6 Top Tips When Becoming A Carer
Since 2020, Carers UK estimated that there are around 13.6 million adults caring for their loved ones. That’s 1 in 8 adults providing unpaid care around the country. By the year 2037, it is also estimated that we will see a 40% increase in the number of carers needed. That’s an extra 2.6 million carers.
Becoming a Carer can involve a lot of stress and the pressure of it all can make things difficult to cope with. This is why, especially now during Carers Week that it’s important to know that there are support networks out there. Supports such as:
These groups are here to offer support, guidance, and a helping hand where they can. They advocate for Carers across the country and help increase awareness of unpaid carers. As it is Carers Week and the number of carers is growing, we wanted to share with you 6 top tips for becoming a Carer.
You don’t have to do it alone
Everyone wants to do their best for those they love and care for. That is why when it comes to caring for someone, it can be easy to slip into feeling like you need to do it all. However, caring doesn’t have to be ‘all or nothing’. There is help out there, whether it be professional or family-based.
Why not ask other family members for help, share with them the tasks you need help with and allow them to pick and choose how they can help from that list. They will then be able to let you know how or where they can help you best.
Getting help is not failing, in fact it could be the most sensible thing you could do.

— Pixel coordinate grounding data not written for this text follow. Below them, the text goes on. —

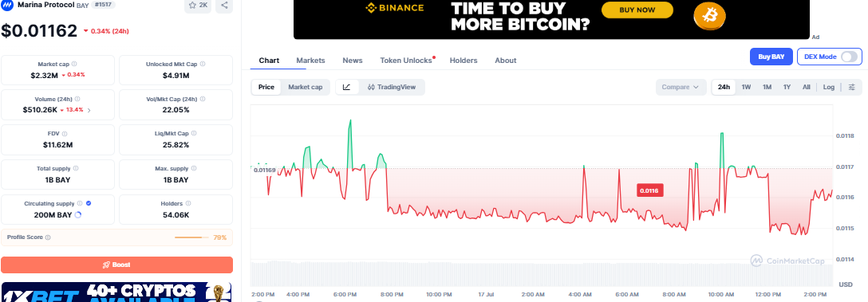This screenshot has width=868, height=302.
Task: Toggle DEX Mode switch
Action: pos(850,57)
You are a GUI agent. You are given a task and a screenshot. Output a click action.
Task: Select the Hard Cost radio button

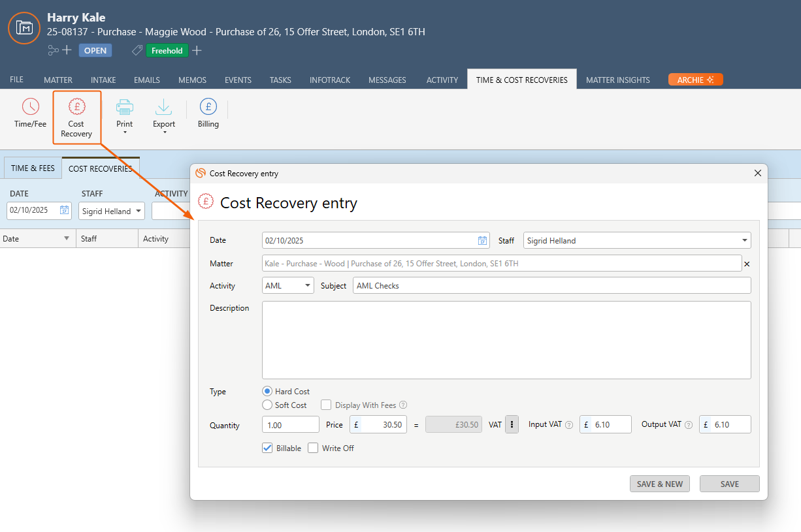(x=267, y=392)

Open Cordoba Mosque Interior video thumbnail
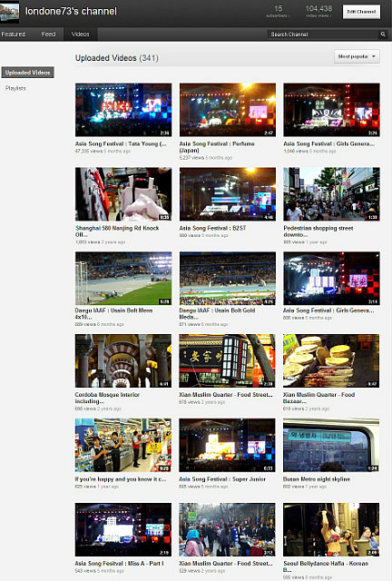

Often times, people can feel resentful of family members who can’t or won’t help and this can put added strain on your relationships. Give them a chance to step up and help you. Of course, if all else fails, there are a number of amazing services and supports out there, just like the supports we have mentioned above.
Manage your time
Caring for someone is a job and just like any other job, your timing is important. We’ve all heard the term ‘time management’ and it’s important, focusing on your time management will help you to prioritize what needs to get done and you would like to get done.
Why not split tasks in a to-do list and label them under the following to help get you started
- Urgent – I must get to the pharmacy for Mom’s prescription
- Important – I need to go grocery shopping to stock up the fridge for the week to make life easier at meal times
- Wants – Mom wants to be brought to get her hair done
Still, working? Talk to your boss
For many of the Carers out there, it is unpaid. Many still have their 9-5 jobs and still need to look after a loved one. This can put immense pressure on you and lead to conflicts with your work.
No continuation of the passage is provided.